Trump To Announce $200 Billion In New China Tariffs As Soon As Monday

In the latest installment of the story that just won't go away, the WSJ reported on Saturday that - as Bloomberg reported first yesterday - the Trump administration plans to announce new tariffs on up to $200 billion in Chinese goods as soon as Monday and otherwise "within days", in a move that will likely render moot the high-level, U.S.-China talks set for later this month, will prompt an immediate retaliation from China, and may lead to a sharply lower futures open on Sunday night.

The silver lining in the imminent announcement is that while previously Trump had said he would proceed with a 25% tariff level, the WSJ reports that the US will start with tariffs of "around 10%." The level was lowered "following extensive public hearings and the submission of written comments where importers and others complained of the possible impact of the duties" as well as to try to reduce the bite on American consumers ahead of the year-end holiday shopping season, these people said.

But the people familiar said that the tariff level could be raised back to 25% if Mr. Trump concludes that Beijing doesn’t soon show signs that it is acceding to U.S. demands to change its economic policies.

Furthermore, WSJ sources said that while details were still being completed over the weekend, the tariff level could change, or that Trump could change his mind entirely. As of Saturday, an announcement was planned for Monday or Tuesday.

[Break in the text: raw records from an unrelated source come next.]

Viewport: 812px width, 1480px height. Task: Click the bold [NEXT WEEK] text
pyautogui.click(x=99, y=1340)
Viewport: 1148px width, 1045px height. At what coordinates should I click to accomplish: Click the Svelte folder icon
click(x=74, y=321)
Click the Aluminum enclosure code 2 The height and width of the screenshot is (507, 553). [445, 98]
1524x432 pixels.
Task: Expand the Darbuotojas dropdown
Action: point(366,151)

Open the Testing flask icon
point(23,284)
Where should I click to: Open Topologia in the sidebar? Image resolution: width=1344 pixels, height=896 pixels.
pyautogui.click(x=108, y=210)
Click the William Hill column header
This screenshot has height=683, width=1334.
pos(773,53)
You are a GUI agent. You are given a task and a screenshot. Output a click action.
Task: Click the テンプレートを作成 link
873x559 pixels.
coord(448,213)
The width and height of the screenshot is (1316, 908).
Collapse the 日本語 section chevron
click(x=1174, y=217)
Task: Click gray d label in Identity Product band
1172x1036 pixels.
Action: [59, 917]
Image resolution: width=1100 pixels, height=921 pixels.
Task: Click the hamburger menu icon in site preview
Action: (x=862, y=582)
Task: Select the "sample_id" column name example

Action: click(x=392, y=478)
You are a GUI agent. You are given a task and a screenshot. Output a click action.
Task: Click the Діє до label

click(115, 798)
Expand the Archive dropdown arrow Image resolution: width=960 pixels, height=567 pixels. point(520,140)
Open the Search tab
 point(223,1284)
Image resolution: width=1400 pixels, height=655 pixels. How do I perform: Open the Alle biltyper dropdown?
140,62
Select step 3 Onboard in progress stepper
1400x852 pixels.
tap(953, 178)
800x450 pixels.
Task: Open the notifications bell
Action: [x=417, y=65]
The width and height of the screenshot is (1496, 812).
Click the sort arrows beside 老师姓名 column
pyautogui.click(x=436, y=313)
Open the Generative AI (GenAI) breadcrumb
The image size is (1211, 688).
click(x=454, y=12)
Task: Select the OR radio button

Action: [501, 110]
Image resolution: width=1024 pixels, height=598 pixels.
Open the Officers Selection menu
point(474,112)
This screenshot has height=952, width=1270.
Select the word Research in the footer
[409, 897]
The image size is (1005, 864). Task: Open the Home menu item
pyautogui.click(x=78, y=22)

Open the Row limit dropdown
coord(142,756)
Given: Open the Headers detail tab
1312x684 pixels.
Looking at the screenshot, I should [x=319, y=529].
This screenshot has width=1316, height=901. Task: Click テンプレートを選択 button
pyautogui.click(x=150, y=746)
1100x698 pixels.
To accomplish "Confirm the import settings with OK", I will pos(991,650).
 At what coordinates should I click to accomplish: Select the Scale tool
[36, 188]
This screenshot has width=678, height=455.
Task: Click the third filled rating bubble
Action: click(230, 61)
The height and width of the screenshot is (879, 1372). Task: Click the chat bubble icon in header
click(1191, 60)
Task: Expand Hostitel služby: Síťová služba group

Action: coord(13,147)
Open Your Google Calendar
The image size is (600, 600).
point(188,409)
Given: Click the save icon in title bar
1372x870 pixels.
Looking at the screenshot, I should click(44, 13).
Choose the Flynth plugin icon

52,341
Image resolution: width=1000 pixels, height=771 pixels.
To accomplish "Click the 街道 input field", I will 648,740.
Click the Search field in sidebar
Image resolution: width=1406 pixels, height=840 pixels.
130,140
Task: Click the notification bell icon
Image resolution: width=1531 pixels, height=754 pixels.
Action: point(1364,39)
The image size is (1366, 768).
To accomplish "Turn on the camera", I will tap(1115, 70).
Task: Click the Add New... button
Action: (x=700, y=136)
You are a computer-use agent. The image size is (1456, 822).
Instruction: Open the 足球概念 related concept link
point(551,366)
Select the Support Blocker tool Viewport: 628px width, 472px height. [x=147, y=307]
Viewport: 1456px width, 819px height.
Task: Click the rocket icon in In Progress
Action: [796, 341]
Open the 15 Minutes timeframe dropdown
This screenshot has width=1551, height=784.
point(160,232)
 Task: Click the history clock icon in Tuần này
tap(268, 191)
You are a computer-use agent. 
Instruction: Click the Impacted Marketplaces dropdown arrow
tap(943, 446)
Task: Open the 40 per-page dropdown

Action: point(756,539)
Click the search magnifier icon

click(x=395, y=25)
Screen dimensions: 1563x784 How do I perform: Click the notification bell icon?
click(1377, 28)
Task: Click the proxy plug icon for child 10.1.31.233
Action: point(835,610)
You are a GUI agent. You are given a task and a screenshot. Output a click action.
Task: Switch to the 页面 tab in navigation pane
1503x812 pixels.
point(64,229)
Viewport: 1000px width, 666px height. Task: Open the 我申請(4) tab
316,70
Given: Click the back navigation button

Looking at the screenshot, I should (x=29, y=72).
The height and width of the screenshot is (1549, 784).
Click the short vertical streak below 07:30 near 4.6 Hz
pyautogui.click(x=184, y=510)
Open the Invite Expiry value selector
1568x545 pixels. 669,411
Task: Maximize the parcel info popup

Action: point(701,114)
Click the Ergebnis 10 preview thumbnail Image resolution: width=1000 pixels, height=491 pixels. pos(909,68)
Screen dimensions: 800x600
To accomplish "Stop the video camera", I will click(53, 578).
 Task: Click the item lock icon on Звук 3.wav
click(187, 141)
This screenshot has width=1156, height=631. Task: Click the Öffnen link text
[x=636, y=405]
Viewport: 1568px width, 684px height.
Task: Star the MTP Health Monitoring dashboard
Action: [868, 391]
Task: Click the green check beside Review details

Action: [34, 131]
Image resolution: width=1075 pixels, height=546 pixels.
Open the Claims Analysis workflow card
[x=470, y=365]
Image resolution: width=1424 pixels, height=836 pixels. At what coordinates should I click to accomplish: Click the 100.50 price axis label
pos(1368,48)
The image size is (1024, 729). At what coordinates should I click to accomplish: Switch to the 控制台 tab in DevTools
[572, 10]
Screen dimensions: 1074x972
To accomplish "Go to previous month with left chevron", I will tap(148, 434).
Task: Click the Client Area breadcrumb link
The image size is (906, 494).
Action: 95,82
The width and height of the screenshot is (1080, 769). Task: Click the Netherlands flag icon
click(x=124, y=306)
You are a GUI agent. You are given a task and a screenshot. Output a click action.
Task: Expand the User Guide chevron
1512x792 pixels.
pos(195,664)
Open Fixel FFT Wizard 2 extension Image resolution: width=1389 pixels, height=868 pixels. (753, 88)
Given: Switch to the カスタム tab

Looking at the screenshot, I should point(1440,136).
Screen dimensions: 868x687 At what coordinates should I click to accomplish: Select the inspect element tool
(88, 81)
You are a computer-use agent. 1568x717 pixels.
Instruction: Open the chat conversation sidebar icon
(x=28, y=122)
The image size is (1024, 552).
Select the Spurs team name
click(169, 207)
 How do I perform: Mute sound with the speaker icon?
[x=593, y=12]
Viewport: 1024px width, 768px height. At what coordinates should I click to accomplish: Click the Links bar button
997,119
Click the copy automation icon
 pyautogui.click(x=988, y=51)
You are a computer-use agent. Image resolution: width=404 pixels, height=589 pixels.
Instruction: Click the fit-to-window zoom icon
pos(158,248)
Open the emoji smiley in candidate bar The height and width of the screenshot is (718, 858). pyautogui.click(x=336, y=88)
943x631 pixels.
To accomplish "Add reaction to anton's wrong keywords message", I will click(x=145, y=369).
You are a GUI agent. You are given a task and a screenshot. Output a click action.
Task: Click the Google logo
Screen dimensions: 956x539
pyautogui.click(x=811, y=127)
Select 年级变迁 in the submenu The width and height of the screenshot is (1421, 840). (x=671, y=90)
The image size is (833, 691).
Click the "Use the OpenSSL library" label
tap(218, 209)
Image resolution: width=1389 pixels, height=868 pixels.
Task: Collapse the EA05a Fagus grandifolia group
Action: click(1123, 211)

Recall last week Deutsche Bank calculated that so far the US had carefully avoided consumer and China dependent products, and as a result, the trade war so far has had little impact on US economy and consumers. But this would become harder as the tariff list expands to the next $200 billion, which contains about 78 billion in consumer products (chart below, left). These include different types furniture (24bn), travel bags(2.2bn), vacuum cleaners (1.8bn), vinyl flooring (1.7bn), window/wall air conditioners (1.3bn), etc. Similarly, reliance on China increases sharply for the 200 billion products in tariff pipeline. China import shares are above 20% for most of the products, and for about half of them, China's share are more than 50% (chart below, right).